Case Type:
Case Status:
BAP No. NC-21-1083-BFS (9th Circuit, Oct 27,2021) Not Published
When considering a motion to reopen a case, a bankruptcy court should ordinarily not address the merit of any disputes underlying the motion, but may decline to reopen where the undisputed facts show that reopening would be a pointless exercise. Also, after a chapter 7 case is closed, the debtor has standing to file an amendment to a tax return filed by the chapter 7 trustee.
Procedural context:
Appeal of order denying motion of debtor's principal to reopen chapter 7 case to compel the trustee to file an amended tax return and challenge the award of professional fees previously awarded.

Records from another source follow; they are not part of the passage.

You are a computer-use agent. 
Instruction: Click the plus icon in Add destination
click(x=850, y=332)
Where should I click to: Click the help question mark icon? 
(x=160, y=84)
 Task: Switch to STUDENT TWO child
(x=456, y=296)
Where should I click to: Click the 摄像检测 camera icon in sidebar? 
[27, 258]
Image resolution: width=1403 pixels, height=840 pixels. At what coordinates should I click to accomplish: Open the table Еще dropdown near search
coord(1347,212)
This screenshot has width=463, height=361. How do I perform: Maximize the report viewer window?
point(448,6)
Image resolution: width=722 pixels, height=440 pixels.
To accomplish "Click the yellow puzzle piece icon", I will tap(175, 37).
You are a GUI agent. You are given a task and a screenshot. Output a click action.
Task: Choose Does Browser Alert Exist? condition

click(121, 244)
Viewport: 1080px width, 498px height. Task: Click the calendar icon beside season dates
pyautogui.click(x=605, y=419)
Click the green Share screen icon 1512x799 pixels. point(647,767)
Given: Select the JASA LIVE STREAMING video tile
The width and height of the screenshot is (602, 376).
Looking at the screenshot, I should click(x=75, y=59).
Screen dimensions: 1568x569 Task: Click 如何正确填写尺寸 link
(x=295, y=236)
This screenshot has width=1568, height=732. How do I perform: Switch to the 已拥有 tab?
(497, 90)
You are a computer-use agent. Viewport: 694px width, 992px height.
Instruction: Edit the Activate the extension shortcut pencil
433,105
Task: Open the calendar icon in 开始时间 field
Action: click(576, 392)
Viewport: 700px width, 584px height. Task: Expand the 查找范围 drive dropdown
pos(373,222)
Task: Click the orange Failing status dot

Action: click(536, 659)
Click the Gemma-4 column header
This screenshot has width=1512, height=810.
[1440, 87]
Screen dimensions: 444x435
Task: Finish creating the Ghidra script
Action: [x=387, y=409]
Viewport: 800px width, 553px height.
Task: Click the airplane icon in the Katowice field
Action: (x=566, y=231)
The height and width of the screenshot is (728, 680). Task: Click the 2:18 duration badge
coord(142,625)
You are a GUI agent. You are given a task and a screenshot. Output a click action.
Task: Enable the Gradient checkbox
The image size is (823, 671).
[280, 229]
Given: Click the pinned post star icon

When the case was open, the trustee obtained an order authorizing her to file tax returns identifying Peter Chernik as the debtor's sole member. The Court overruled Chernik's objections to the tax return. Chernik did not appeal. Chernik then objected to to the final fee requests of the trustee and her counsel, which objections were overruled. Chernik did not appeal. After the case was closed, Chernik filed a motion to reopen to compel the trustee to file an amended tax return and to again challenge the fee awards. The Bankruptcy Court denied the motion, holding that reopening would be a pointless exercise. On appeal, the BAP agreed, holding that while ordinarily the underlying disputes should not be considered in ruling on a motion to reopen, the Bankruptcy Court can deny the motion if the underlying facts are undisputed and reopening would be a pointless exercise. The BAP also rejected Chernik's argument that he did not have authority to file amended tax returns, noting that authority to file was revested in the debtor and Chernik when the case was closed.